> _Description of the task_
The output should consist solely of the line containing "2468x1484 pixels." and all lines after it through the final line of the entries below, reproduced exactly.

> _Data for the task_

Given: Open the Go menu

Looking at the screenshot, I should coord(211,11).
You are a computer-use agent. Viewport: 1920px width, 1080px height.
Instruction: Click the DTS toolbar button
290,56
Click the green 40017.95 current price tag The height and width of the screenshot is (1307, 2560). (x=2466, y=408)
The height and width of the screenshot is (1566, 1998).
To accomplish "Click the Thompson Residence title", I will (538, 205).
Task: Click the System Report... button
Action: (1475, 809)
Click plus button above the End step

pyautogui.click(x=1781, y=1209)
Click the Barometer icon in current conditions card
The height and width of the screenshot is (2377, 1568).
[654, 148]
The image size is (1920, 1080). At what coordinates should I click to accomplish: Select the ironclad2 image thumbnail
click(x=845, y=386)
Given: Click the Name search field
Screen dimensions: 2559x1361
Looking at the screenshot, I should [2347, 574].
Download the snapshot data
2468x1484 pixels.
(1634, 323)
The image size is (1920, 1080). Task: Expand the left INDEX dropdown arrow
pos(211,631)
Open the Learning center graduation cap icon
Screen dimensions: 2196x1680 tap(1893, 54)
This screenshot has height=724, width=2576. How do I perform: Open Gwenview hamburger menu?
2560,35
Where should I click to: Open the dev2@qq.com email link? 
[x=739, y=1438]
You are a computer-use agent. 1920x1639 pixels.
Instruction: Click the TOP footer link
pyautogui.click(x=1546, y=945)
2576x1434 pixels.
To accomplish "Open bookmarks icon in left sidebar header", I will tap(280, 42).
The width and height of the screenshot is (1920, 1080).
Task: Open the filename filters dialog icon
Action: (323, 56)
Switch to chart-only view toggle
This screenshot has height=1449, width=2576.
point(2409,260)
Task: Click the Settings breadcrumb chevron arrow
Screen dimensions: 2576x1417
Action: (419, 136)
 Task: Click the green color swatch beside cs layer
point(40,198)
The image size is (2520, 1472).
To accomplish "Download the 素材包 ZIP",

> _Output_
2468x1484 pixels.
(1634, 323)
The image size is (1920, 1080). Task: Expand the left INDEX dropdown arrow
pos(211,631)
Open the Learning center graduation cap icon
Screen dimensions: 2196x1680 tap(1893, 54)
This screenshot has height=724, width=2576. How do I perform: Open Gwenview hamburger menu?
2560,35
Where should I click to: Open the dev2@qq.com email link? 
[x=739, y=1438]
You are a computer-use agent. 1920x1639 pixels.
Instruction: Click the TOP footer link
pyautogui.click(x=1546, y=945)
2576x1434 pixels.
To accomplish "Open bookmarks icon in left sidebar header", I will tap(280, 42).
The width and height of the screenshot is (1920, 1080).
Task: Open the filename filters dialog icon
Action: (323, 56)
Switch to chart-only view toggle
This screenshot has height=1449, width=2576.
point(2409,260)
Task: Click the Settings breadcrumb chevron arrow
Screen dimensions: 2576x1417
Action: (419, 136)
 Task: Click the green color swatch beside cs layer
point(40,198)
The image size is (2520, 1472).
To accomplish "Download the 素材包 ZIP",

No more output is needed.